● Task to carry out: Keeping every word intact, reproduce all of the records.
Start of Records provided
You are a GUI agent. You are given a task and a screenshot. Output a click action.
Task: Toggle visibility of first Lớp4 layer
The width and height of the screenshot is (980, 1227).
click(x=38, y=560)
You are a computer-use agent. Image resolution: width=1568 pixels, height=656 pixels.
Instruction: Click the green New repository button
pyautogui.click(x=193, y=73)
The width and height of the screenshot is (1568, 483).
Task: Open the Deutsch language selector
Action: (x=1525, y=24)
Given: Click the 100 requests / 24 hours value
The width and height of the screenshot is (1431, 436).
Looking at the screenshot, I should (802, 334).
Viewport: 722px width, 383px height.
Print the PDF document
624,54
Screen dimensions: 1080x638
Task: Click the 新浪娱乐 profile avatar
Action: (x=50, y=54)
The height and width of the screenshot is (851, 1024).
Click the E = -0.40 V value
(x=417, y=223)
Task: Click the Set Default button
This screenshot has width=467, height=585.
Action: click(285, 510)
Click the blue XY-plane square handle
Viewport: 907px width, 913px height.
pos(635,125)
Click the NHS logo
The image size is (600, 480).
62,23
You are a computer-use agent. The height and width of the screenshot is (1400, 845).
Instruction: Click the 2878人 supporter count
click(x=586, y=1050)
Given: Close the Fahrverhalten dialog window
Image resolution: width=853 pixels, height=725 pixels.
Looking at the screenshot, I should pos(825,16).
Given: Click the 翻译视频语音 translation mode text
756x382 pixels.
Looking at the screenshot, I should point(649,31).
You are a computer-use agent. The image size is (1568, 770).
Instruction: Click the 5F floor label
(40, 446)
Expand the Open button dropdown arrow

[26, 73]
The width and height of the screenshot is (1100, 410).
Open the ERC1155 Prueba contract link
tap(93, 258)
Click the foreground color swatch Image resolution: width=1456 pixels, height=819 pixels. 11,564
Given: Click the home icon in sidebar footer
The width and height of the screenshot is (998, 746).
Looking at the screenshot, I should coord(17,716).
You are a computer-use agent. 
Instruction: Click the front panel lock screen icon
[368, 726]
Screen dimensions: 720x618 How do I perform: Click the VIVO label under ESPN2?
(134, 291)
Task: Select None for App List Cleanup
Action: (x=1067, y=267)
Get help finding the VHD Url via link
End of Records provided
● Result for this task:
You are a GUI agent. You are given a task and a screenshot. Output a click action.
Task: Toggle visibility of first Lớp4 layer
The width and height of the screenshot is (980, 1227).
click(x=38, y=560)
You are a computer-use agent. Image resolution: width=1568 pixels, height=656 pixels.
Instruction: Click the green New repository button
pyautogui.click(x=193, y=73)
The width and height of the screenshot is (1568, 483).
Task: Open the Deutsch language selector
Action: (x=1525, y=24)
Given: Click the 100 requests / 24 hours value
The width and height of the screenshot is (1431, 436).
Looking at the screenshot, I should (802, 334).
Viewport: 722px width, 383px height.
Print the PDF document
624,54
Screen dimensions: 1080x638
Task: Click the 新浪娱乐 profile avatar
Action: (x=50, y=54)
The height and width of the screenshot is (851, 1024).
Click the E = -0.40 V value
(x=417, y=223)
Task: Click the Set Default button
This screenshot has width=467, height=585.
Action: click(285, 510)
Click the blue XY-plane square handle
Viewport: 907px width, 913px height.
pos(635,125)
Click the NHS logo
The image size is (600, 480).
62,23
You are a computer-use agent. The height and width of the screenshot is (1400, 845).
Instruction: Click the 2878人 supporter count
click(x=586, y=1050)
Given: Close the Fahrverhalten dialog window
Image resolution: width=853 pixels, height=725 pixels.
Looking at the screenshot, I should pos(825,16).
Given: Click the 翻译视频语音 translation mode text
756x382 pixels.
Looking at the screenshot, I should point(649,31).
You are a computer-use agent. The image size is (1568, 770).
Instruction: Click the 5F floor label
(40, 446)
Expand the Open button dropdown arrow

[26, 73]
The width and height of the screenshot is (1100, 410).
Open the ERC1155 Prueba contract link
tap(93, 258)
Click the foreground color swatch Image resolution: width=1456 pixels, height=819 pixels. 11,564
Given: Click the home icon in sidebar footer
The width and height of the screenshot is (998, 746).
Looking at the screenshot, I should coord(17,716).
You are a computer-use agent. 
Instruction: Click the front panel lock screen icon
[368, 726]
Screen dimensions: 720x618 How do I perform: Click the VIVO label under ESPN2?
(134, 291)
Task: Select None for App List Cleanup
Action: (x=1067, y=267)
Get help finding the VHD Url via link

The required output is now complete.